Exercise |
With pictures excluded, give again exactly the lines running from the one holding "The height and" through the end of the listing below.
━━━━━ Data records
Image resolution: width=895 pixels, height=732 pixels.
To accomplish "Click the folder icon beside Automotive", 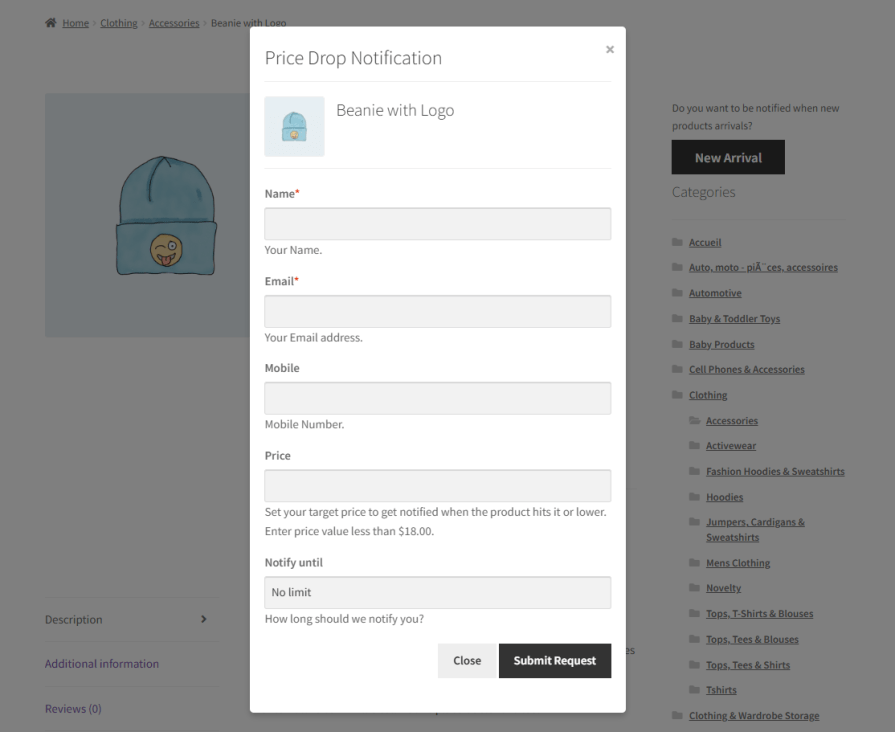I will (x=678, y=293).
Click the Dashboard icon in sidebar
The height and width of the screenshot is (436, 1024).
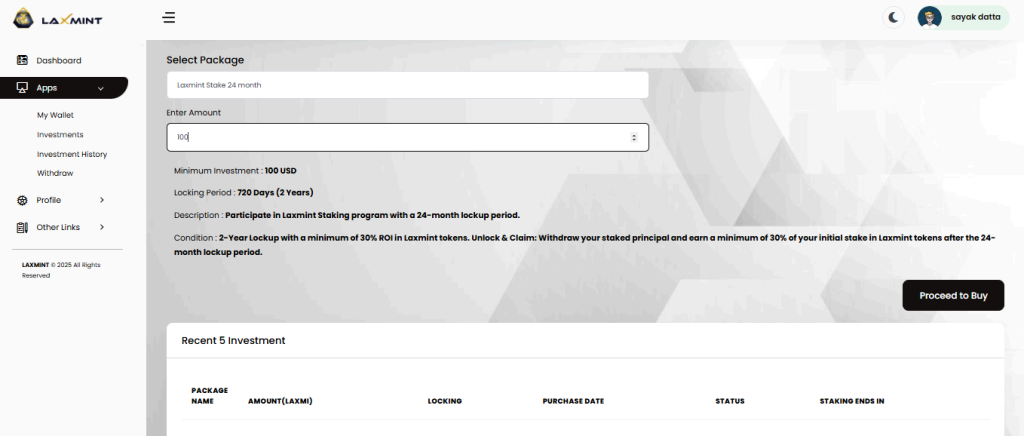pyautogui.click(x=22, y=60)
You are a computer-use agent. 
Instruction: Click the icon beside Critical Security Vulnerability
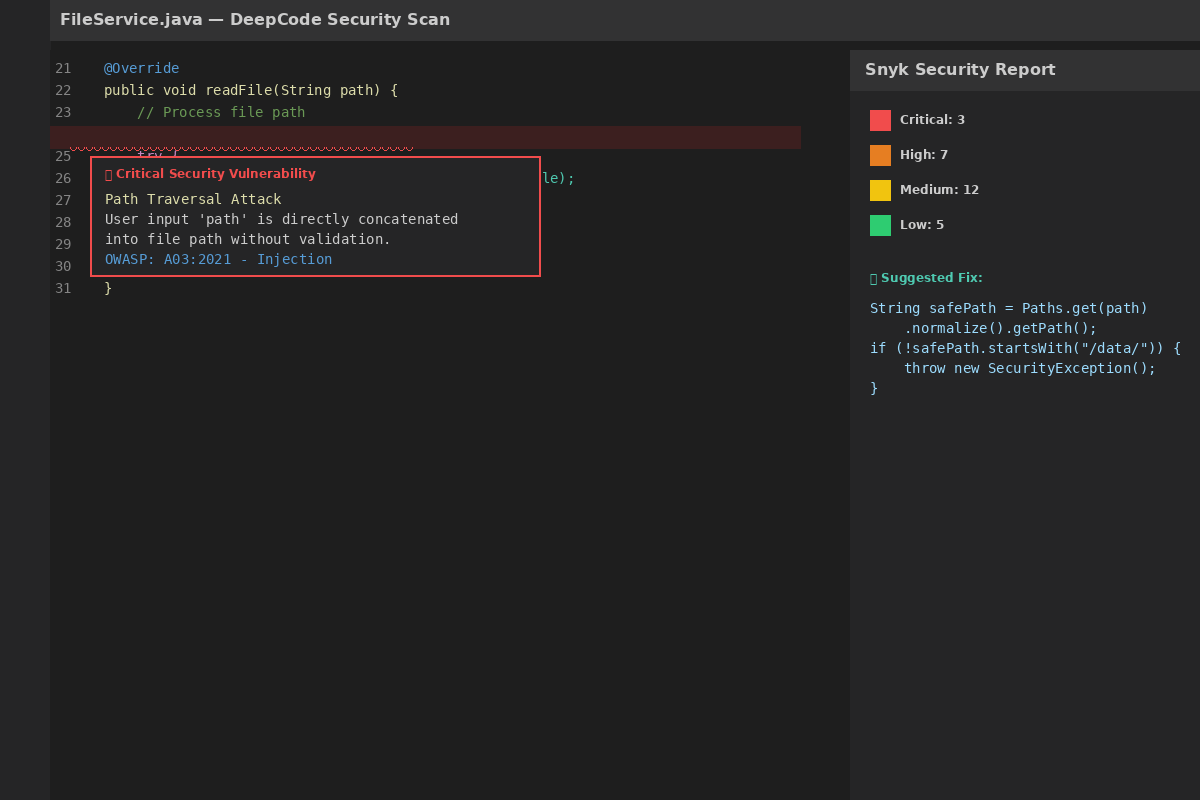(x=109, y=174)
━━━━━━━━━━
Task response |
The height and width of the screenshot is (436, 1024).
pyautogui.click(x=22, y=60)
You are a computer-use agent. 
Instruction: Click the icon beside Critical Security Vulnerability
(x=109, y=174)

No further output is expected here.